Is the Mass a private time with God?

In my essay about how to help kids learn to behave during Mass, I said:

The Mass is not a private time. It’s a time to worship God with other people. We feel that kids belong at Mass, both for their benefit and for the benefit of the congregation.  We gradually increase our expectations of our kids until they eventually participate as fully in the Mass as any adult.

A few commenters objected to the idea that Mass is not private time. The most vociferous response was this:

Where did you get  YOUR Catholic education??? The Holy Sacrifice of the Mass most assuredly IS a private time for me to enter into a private union with Christ in the Holy Eucharist.  It is a time for me to “life up my spirit” and my quiet time away from the noise and materialism of the world to enter into that sacred prayer of union.  It IS most assuredly a private time, between God and soul.  That you do not understand this, and view the church as your “community” time, explains your rudeness in allowing your children to disrupt the Holy Mass.

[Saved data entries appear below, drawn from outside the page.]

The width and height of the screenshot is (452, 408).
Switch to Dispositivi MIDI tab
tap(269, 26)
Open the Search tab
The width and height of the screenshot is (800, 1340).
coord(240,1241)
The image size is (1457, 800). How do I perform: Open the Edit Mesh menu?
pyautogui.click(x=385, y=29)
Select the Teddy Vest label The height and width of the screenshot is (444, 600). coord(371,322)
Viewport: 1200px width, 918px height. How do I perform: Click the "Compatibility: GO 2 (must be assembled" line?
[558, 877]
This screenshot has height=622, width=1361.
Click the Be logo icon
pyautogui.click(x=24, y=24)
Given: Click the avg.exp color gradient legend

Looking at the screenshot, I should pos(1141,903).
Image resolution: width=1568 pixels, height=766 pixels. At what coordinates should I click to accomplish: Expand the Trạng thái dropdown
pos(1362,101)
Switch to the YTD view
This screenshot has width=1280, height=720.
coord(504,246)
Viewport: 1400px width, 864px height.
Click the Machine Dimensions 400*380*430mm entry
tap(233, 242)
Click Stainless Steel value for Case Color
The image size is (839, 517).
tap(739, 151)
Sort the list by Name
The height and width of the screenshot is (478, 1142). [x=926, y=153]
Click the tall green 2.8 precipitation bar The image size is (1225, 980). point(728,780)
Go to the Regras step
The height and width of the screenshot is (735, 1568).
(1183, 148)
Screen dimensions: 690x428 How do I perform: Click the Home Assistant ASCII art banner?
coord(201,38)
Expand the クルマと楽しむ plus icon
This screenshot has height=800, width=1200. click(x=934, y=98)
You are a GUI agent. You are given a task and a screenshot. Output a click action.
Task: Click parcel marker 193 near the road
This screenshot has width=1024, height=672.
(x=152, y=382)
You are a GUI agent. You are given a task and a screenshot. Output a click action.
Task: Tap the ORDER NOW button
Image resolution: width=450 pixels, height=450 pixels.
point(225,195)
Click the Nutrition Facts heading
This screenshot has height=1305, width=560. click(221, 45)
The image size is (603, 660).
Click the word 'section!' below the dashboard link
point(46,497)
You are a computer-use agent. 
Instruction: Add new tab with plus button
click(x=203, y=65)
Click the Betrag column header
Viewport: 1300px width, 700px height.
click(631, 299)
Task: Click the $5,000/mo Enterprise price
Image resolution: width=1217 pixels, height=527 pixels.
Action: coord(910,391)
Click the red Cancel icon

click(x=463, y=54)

Well, my essay listed seventeen ways to avoid letting your children to disrupt the Holy Mass, so I’m not sure which rudeness he means. Also, I wonder what Ignatius of Antioch, pictured above, would say about the distractions and disruptions that one may be forced to endure when one is trying to spend a little quiet time with God. Grr!

The main point, though, is that the commenter flat out wrong that the Mass is private time and not community time. Here is what the Catechism says (emphasis mine):

Liturgical services are not private functions but are celebrations of the Church which is ‘the sacrament of unity,’ namely, the holy people united and organized under the authority of the bishops. Therefore, liturgical services pertain to the whole Body of the Church. They manifest it, and have effects upon it. But they touch individual members of the Church in different ways, depending on their orders, their role in the liturgical services, and their actual participation in them.”7 For this reason, “rites which are meant to be celebrated in common, with the faithful present and actively participating, should as far as possible be celebrated in that way rather than by an individual and quasi-privately.

So it’s possible to celebrate Mass with only the priest present, and it’s possible to have a “private” Mass (say, for a wedding or funeral), but that is not ideal. The ideal Mass is a Mass that includes the community. Like it or not, the community by definition means people who are not you.

 

Next time you go to Mass, listen closely for all the expressions of this idea that we please God when we come together with other people to worship Him. This is what the Communion of Saints is all about: we join together with those in Purgatory and Heaven, and with the other faithful here on earth, to worship God. This is how He wants us to do it. With “so great a cloud of witnesses.” Not at our personal, private latitude and longitude, but “from East to West.” Heck, when Jesus taught us to pray, He instructed us to say “our Father,” not “my Father.”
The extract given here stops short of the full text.